A few months ago, a few colleagues and I went on a team-building outing to an “Escape Room”. For the uninitiated, every escape room has a series of puzzles to be solved as a team within a stipulated time. The scenarios here can range from solving murder mysteries to having one hour to defuse a doomsday plot that threatens to destroy the earth. The venue usually arranges for a guide to accompany us, explain the case and ensure that things are going fine.
Our own case, was a murder mystery – a South-American politician who was assassinated amidst a drug scandal. We had to solve a series of puzzles, with occasional assistance from the young guide who waited outside our room. The setting was quite cliched. The whole experience felt a bunch of interns had put the scene together with puzzles from the internet. We solved the puzzle in the nick of time – in 57 minutes. Despite what I said about the setting and the puzzles, everybody on the team was delighted with the experience.
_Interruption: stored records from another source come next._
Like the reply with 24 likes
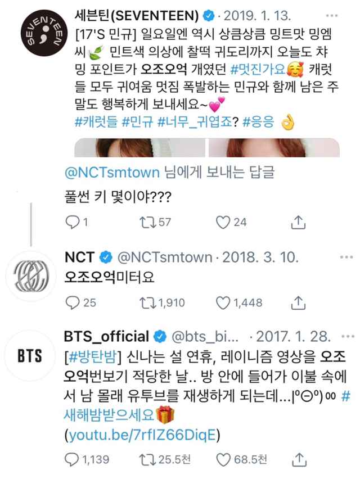coord(224,223)
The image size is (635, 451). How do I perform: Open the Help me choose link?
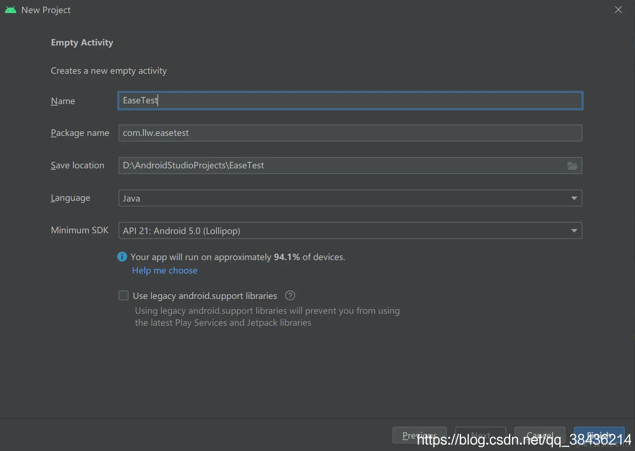[x=164, y=270]
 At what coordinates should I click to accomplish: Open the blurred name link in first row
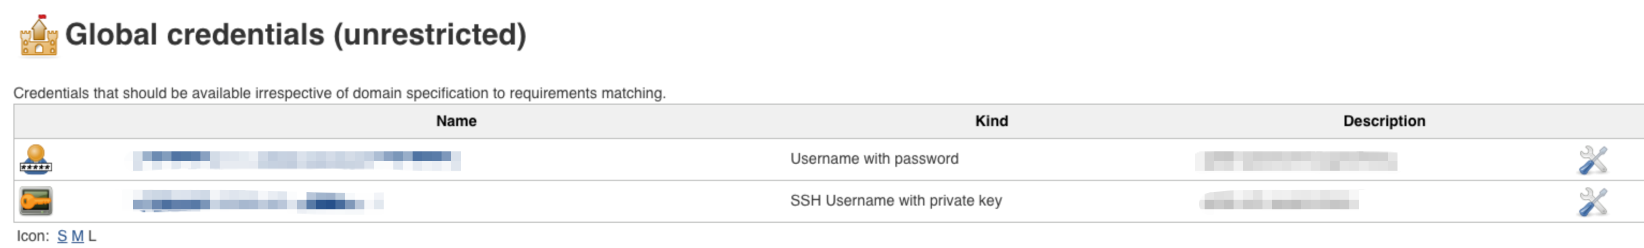pyautogui.click(x=296, y=160)
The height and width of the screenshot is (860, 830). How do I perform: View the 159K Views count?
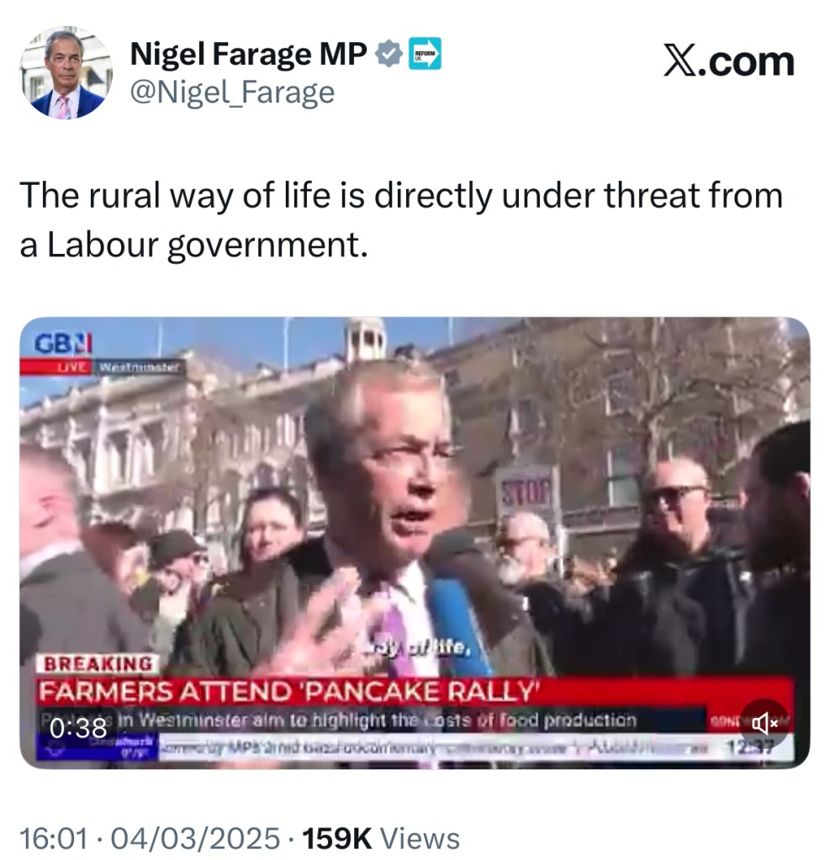pos(381,839)
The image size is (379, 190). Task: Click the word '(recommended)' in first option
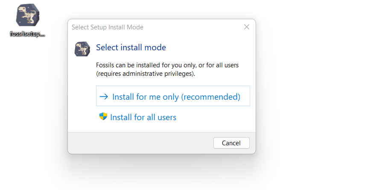[x=210, y=97]

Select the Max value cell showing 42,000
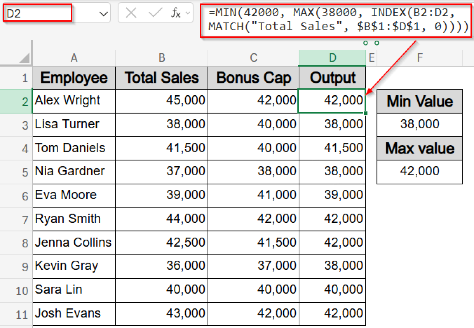click(x=419, y=172)
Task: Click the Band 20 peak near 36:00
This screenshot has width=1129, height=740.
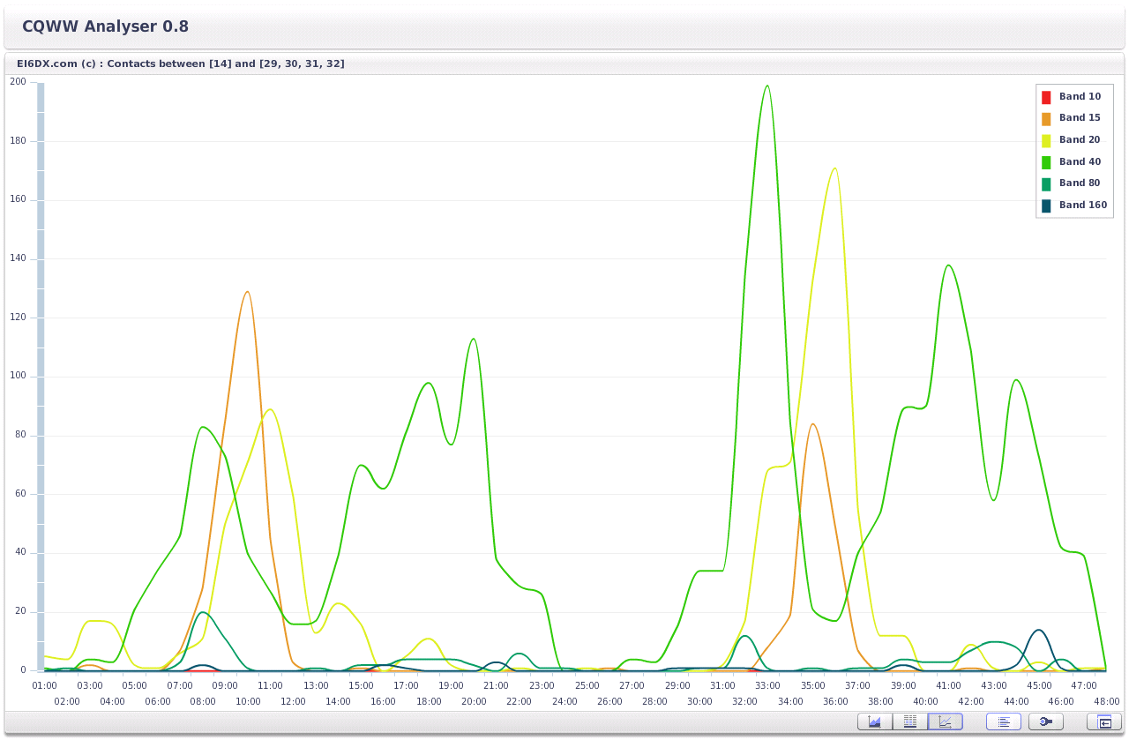Action: (x=834, y=168)
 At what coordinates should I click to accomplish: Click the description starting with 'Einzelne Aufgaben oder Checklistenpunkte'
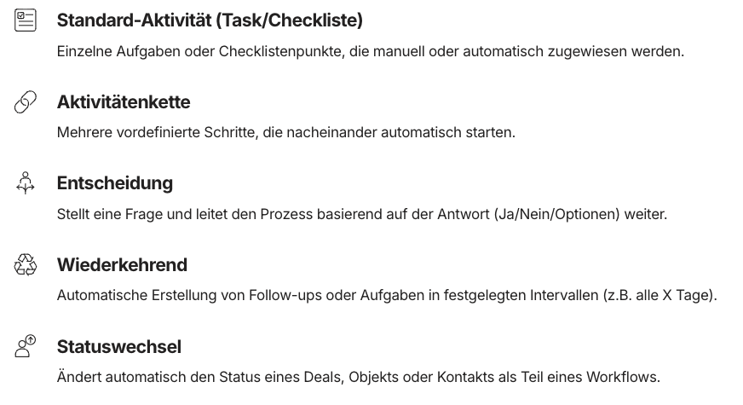click(370, 51)
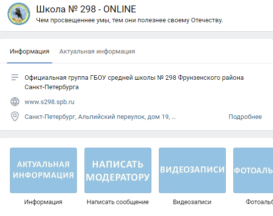Open the Фотоальбомы tile
This screenshot has width=273, height=216.
[x=253, y=170]
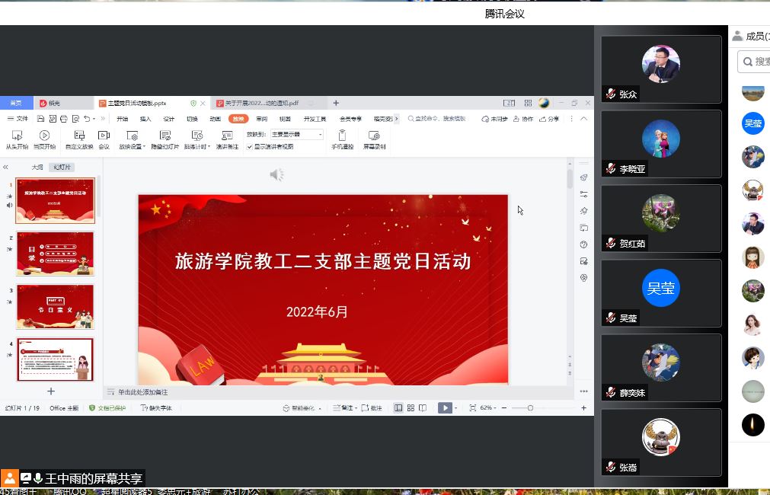Open 隐藏幻灯片 hide slide tool
Viewport: 770px width, 495px height.
165,136
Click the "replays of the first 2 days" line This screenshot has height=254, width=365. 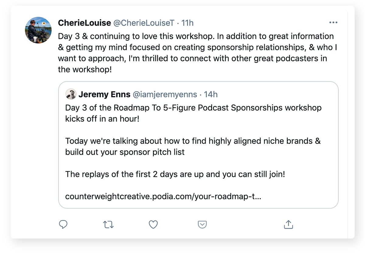click(x=175, y=174)
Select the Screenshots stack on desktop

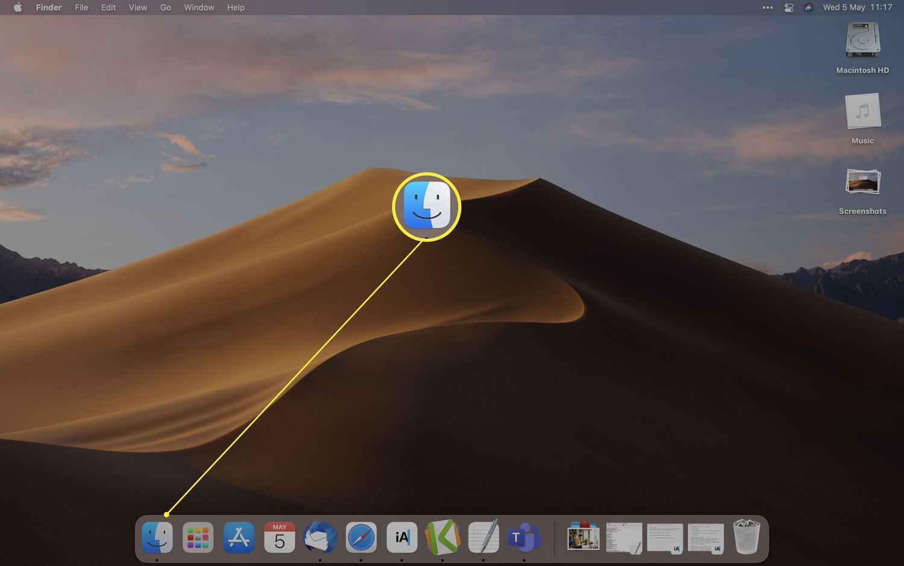click(x=862, y=183)
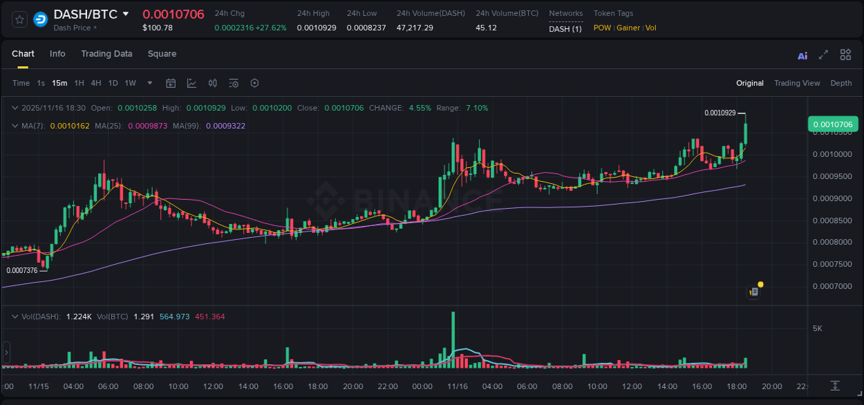Click the DASH coin logo
The height and width of the screenshot is (405, 864).
(x=39, y=19)
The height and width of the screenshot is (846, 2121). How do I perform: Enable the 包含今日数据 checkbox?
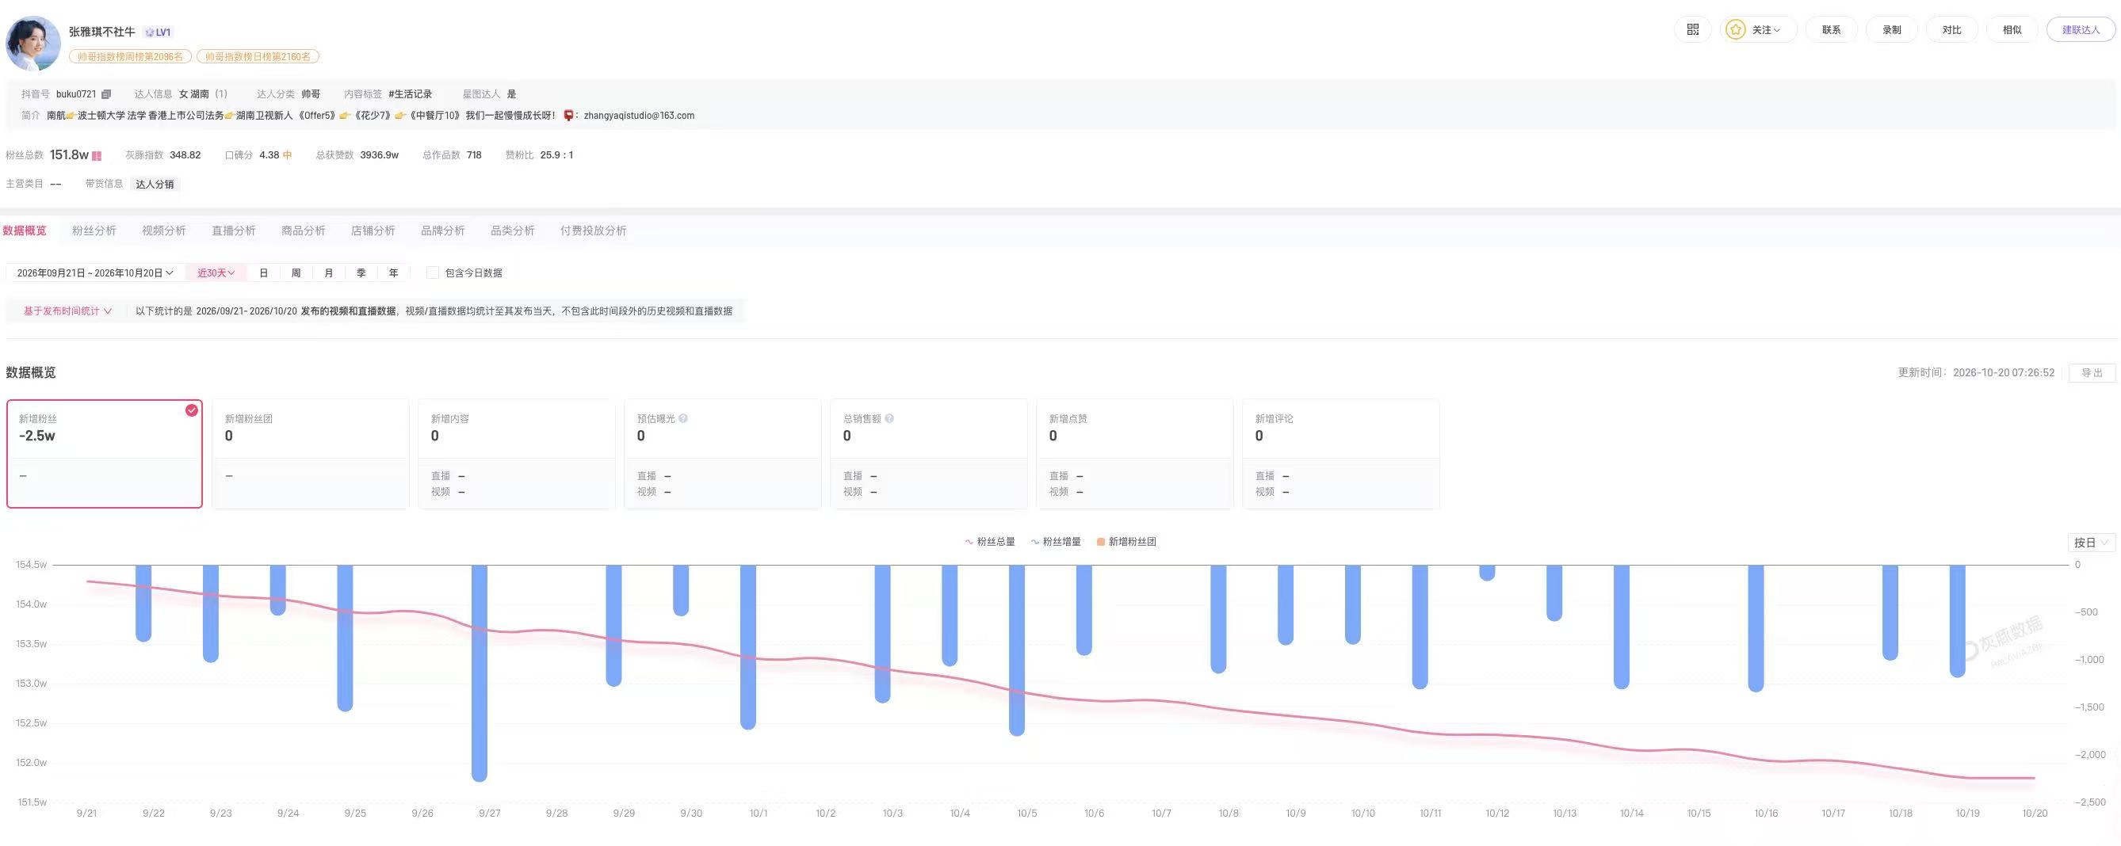(x=432, y=273)
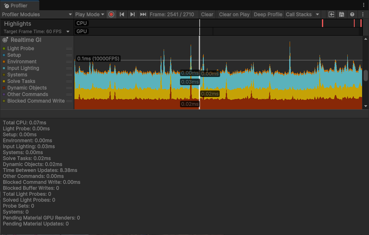Open window tab options menu
The width and height of the screenshot is (369, 235).
364,5
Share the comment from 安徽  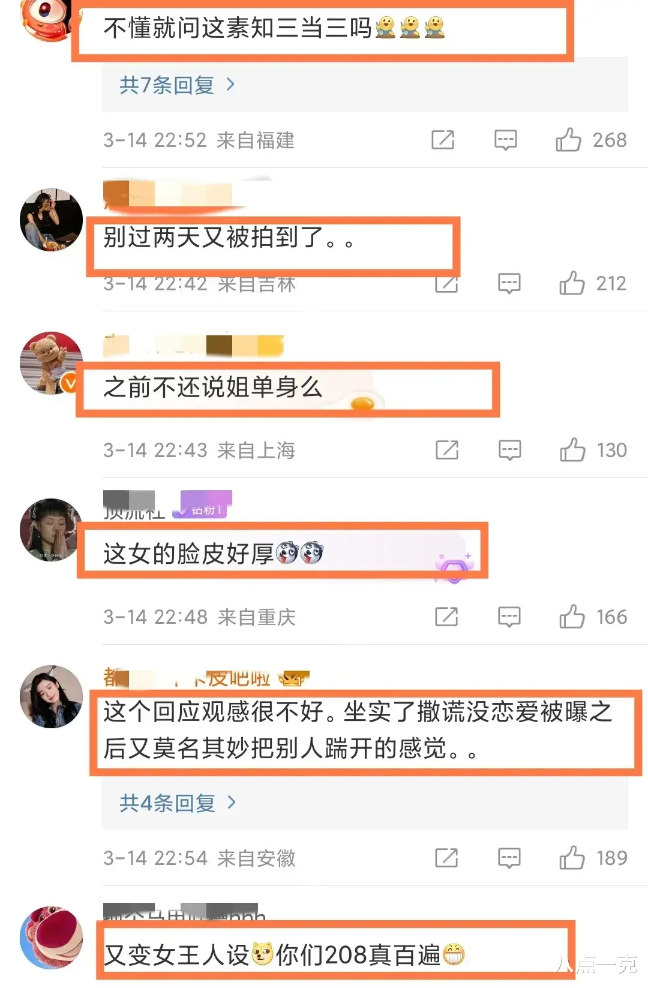[x=446, y=858]
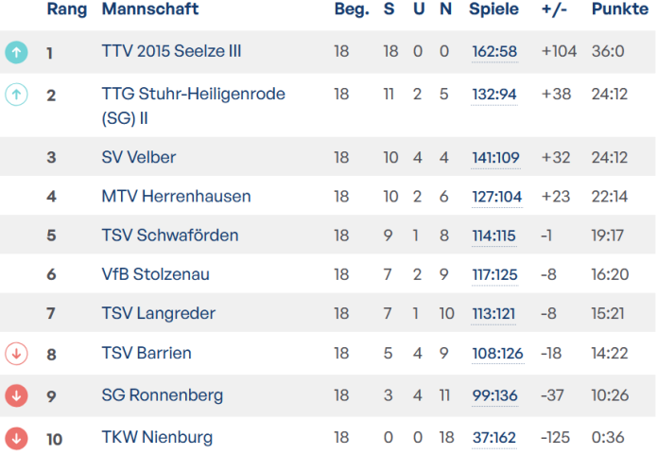Click the outlined promotion arrow icon at rank 2

(x=16, y=95)
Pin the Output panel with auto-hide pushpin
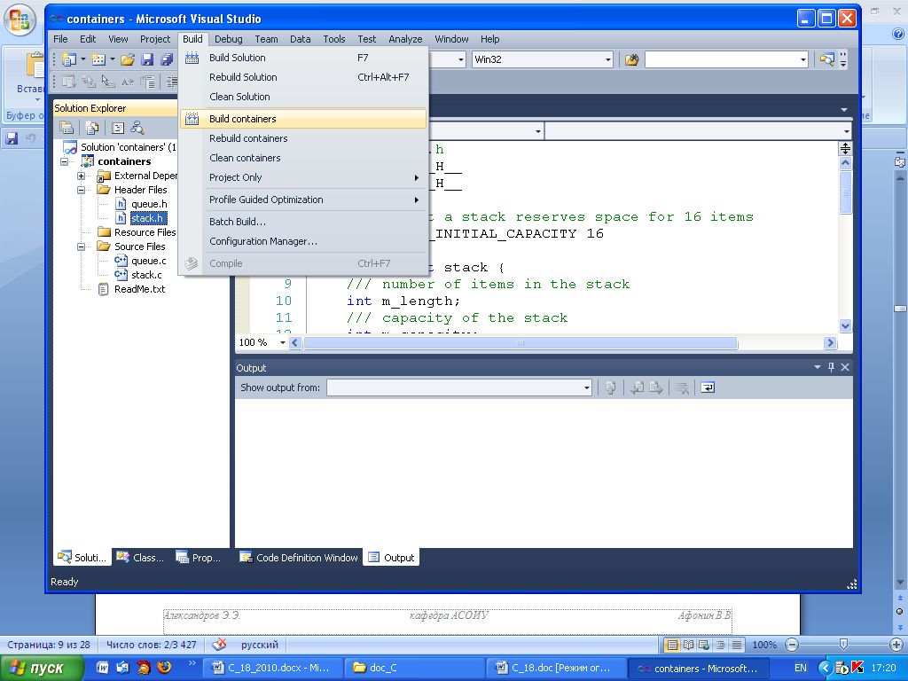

This got me thinking as to what really happened there, and why we ended up enjoying the experience so much.
Looking back at the whole experience, the role of the guide stood out. At certain moments, she dropped us hints and clues to ensure that we made progress. At the same time, she never gave us the solution to our puzzles. In the end, all my teammates were happy that we had solved the case ourselves, conveniently forgetting that we had been shepherded through it all along.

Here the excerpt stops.